Morris H. Schneider, County Attorney, for respondent.
Theodore Velsor, J.
This is a proceeding under CPLR article 78 by a bidder at a Sheriff's sale of real property under execution seeking a judgment against the Sheriff of Nassau County directing him to accept petitioner's bid and to deliver a Sheriff's deed.
The answer is not verified, and for that reason alone should be stricken. Moreover the supporting affirmation is made by a Deputy County Attorney, not by a person having knowledge of the facts, and this too is of no probative value. However, aside and apart from these defects, the merits of the application require consideration.
Petitioner is a judgment creditor of one Andrew Cerniglia in the amount of $4,386.89. On January 4, 1969 petitioner issued execution thereon to the respondent directing him to levy upon Cerniglia's interest in the subject real property.
The sale was duly advertised and held. At the opening of the bidding the Deputy conducting the sale announced he would accept bids only in multiples of $25. Petitioner thereupon bid $25. The Deputy rejected this bid and announced that the minimum acceptable bid would be $174.43, the costs of the sale. Petitioner thereupon bid $174.43. Although five other persons were present no other bid was made and the bidding was closed. Shortly thereafter the Deputy stated he was not honoring the bid and was returning the execution unsatisfied on the ground that in his opinion the bid was insufficient.
The Deputy County Attorney's affidavit claims five persons attended the sale and that a condition of the sale was that the bids would be subject to the approval of the Sheriff, and that the Deputy deemed the initial and only bid "too low".
The judgment debtor did not appear either at the sale or upon this motion. No information concerning the type, location, use or value of the property has been furnished. Moreover the nature and extent of the debtor's interest in this property has not been disclosed either by the debtor or by respondent.
The question squarely presented is whether the Sheriff had unfettered discretion to reject petitioner's bid and return the execution unsatisfied.
An execution is a mandate of the court (Adolph Gobel, Inc., v. Weil, 263 App. Div. 817; Ballay & Co. v. Nelson Line, 106 N. Y. S. 2d 551). It is directed to the Sheriff, authorizing a sale.

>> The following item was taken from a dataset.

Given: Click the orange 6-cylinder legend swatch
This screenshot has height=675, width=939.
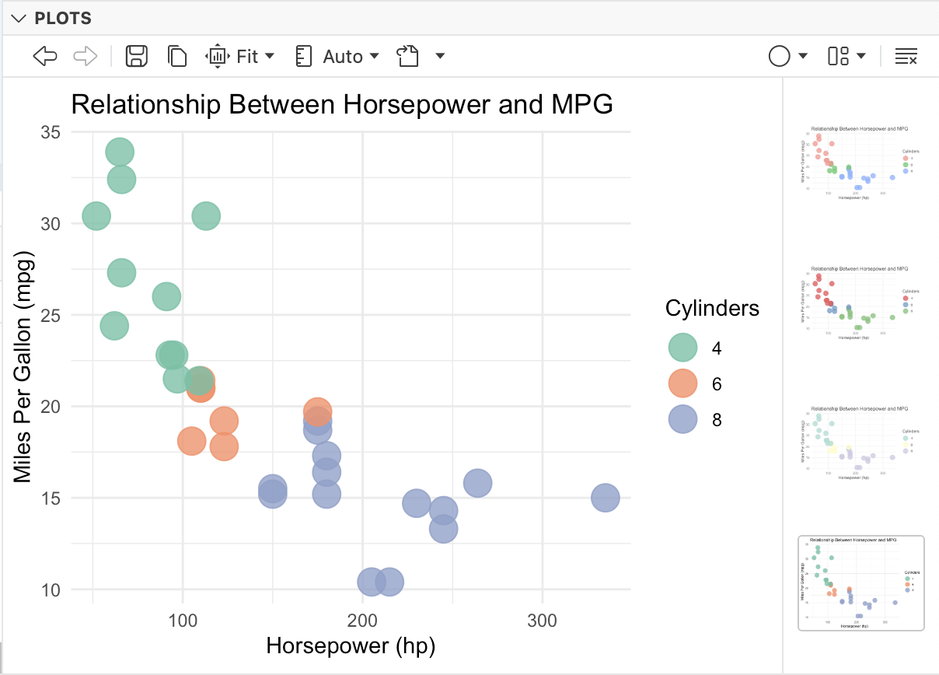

The statute mandates judicial sales at public auction unless the sale is postponed by the Sheriff. His discretion is limited to postponement and to determining the units or parcels which in his judgment will bring the best price (CPLR 5236, subd. [a]).
"The Sheriff should exercise his power to delay a sale only when it is necessary to insure receipt of a fair price. Postponement would be proper if the sale is poorly attended or the bidding is unreasonably low [and] * * * the sale should be conducted in an environment that is calculated to bring the highest possible price" (6 Weinstein-Korn-Miller, N. Y. Civ. Prac., pars. 5236.07, 5236.08).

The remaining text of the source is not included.